SET TASK: Copy the caterpillar story below word for word, from "There was a" to "need of love.".
[Begin SELECTED EXCERPT]
And why should I expect anyone to be interested in this piece of writing, when we all have memories of our own, plenty to keep us busy for a lifetime? I shouldn’t. And I don’t. But if I let that question stop me, I wouldn’t have this blog at all. This is, after all, a practice in not stopping… xo
My father was a funny guy. When I think of him, it is with a Camel unfiltered cigarette in his mouth, and auburn hair falling across his forehead.
In what was a typical 1970s custody arrangement, my sisters and I lived with our mother and spent Sundays with Daddy. Sometimes he’d take us to Moon’s Drugstore for hamburgers and sometimes to visit my sister’s horse, at a small family farm way out Hwy 70. The farm was in the country and, while my older sister rode, I wandered the property, smelling the hay and oats, tasting the salt lick and whistling the way Daddy taught me, by blowing through sharp blades of grass I held between my thumbs.
There was a big shady tree on the property, and one Sunday I noticed it was covered in what looked like a bristling black carpet. Holding my hand up to the tree, I let one of what turned out to be thousands of caterpillars crawl onto my palm, where I pet it with one finger. I played with the little thing the rest of the afternoon, letting it explore my hand and wrist, venture up my arm and, when it was time to leave, I kept it because it was just so dear, and in need of love.
Daddy drove us home at the end of the day and as I stepped out of the car, he told me to put the caterpillar down on the ground outside, to set him free. I stared at my father and then at the tiny creature in my hand, realizing what I had done by removing it from it’s home, knowing that I could not, as my father had suggested, just “put him in the grass.”
“He won’t know where he is,” I said. “He’ll be all alone.” But even though I was only six or seven at the time, life with my mother had already taught me the survival skills needed in my particular habitat: Do not ask for anything. Do not inconvenience anyone. Do not, under any circumstances, upset the grown-ups.
Still, I couldn’t stop my eyes from filling with tears. And then somehow, looking down at my muddy white sandals, I managed to ask, “Can we take him back where he came from?”
[End SELECTED EXCERPT]
[Begin DATA EXTRACT]
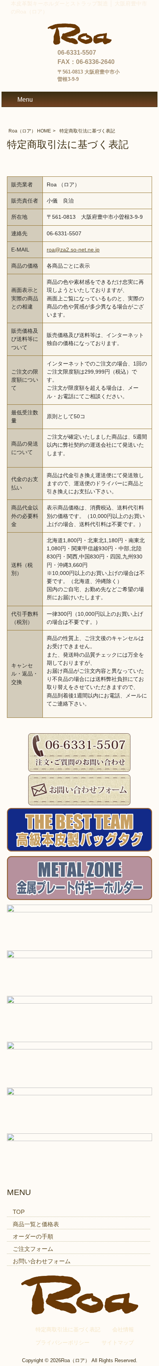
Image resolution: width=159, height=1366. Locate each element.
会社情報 (123, 1329)
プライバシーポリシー (63, 1342)
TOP (19, 1211)
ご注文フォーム (33, 1248)
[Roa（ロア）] (79, 42)
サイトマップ (117, 1342)
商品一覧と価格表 (36, 1224)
[End DATA EXTRACT]
CORRECT RESPONSE:
There was a big shady tree on the property, and one Sunday I noticed it was covered in what looked like a bristling black carpet. Holding my hand up to the tree, I let one of what turned out to be thousands of caterpillars crawl onto my palm, where I pet it with one finger. I played with the little thing the rest of the afternoon, letting it explore my hand and wrist, venture up my arm and, when it was time to leave, I kept it because it was just so dear, and in need of love.